I hate Tommy Finch enough to want him dead. 

For the short remaining time on my shift, I try to square my job (which is to be nice and polite and do as people ask) with the hatred inside me. With the bubbling turmoil, and all the conflict within it. 

It isn’t easy. I nearly break a plate because I set it down too hard in the kitchen. Bustling, I almost clock Jen hard enough to lay her flat. Roxanne makes a bitchy quip about my sour expression, and I tell her to go fuck herself. I’m not usually timid with Roxanne; most of her authority is imagined and she only bosses us around because we allow it and because Ed, delusional as he is, thinks he has a chance with her. But today, I’ve had it. And I must be convincing because she thinks about snapping back but doesn’t bother. There’s a long second where I’m looking so hard into her eyes, it’s like my fist is gripping her brain stem. And she must know how badly I want to do the same thing for real — if not Tommy, anyone will do. 

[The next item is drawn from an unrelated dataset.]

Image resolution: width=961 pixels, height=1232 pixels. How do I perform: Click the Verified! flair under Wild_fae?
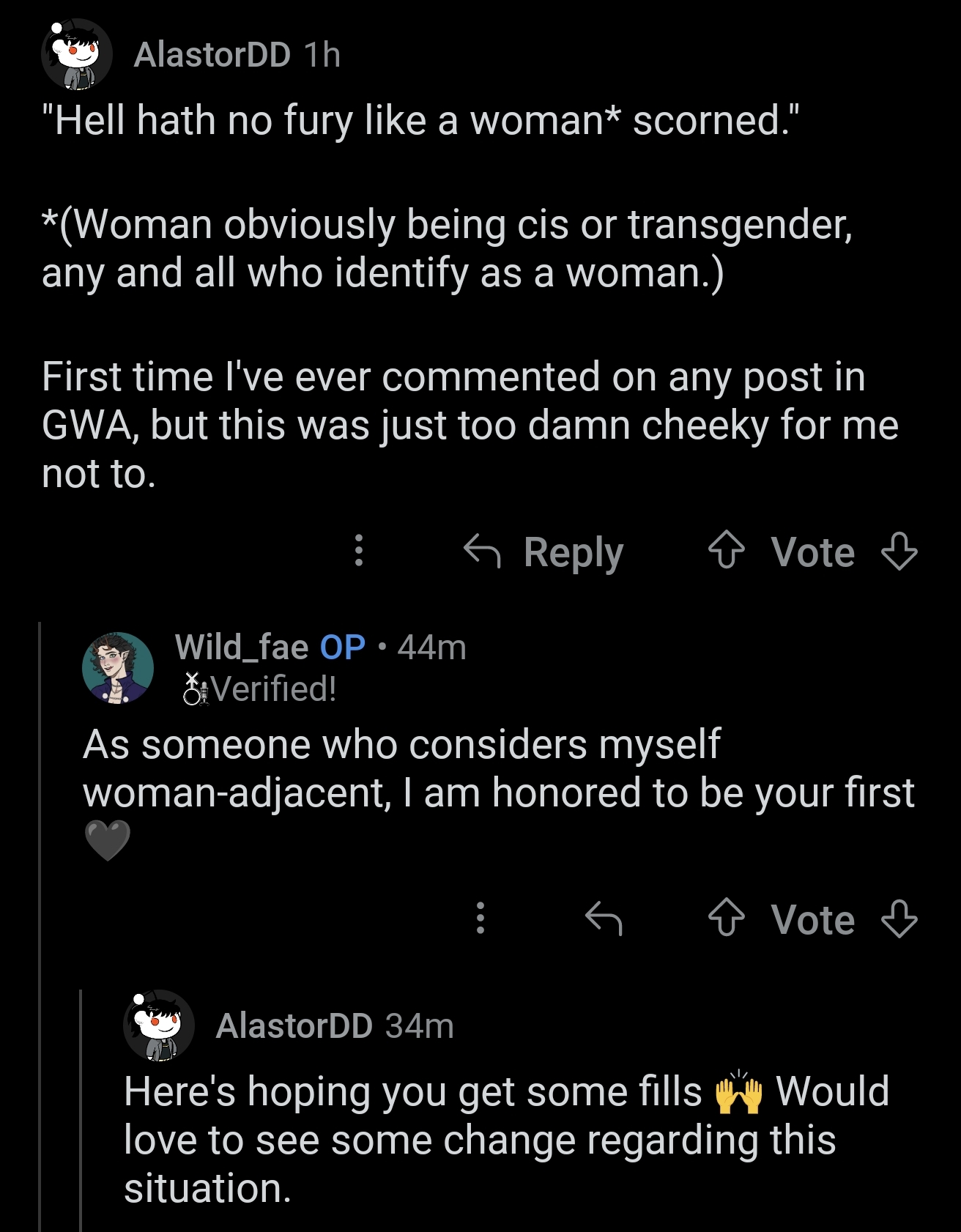274,689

But anger is hard to maintain, and by the time I’m watching my final half hour tick away, I realize it’s just the stronger face I’ve put over so many other weaker emotions. 

I’m angry because I’m scared and because, deep down, I know I’m hurt. Because the way Tommy treated me before, after, and even during our one encounter makes it clear that I’m just another thing for him to use. Because I wanted him then, knowing what I was in for. And because I know I’m trapped with Tommy: He should honor his obligations, but him in my life in any way is something I want to avoid at all costs. I can whine, but want nothing changed. 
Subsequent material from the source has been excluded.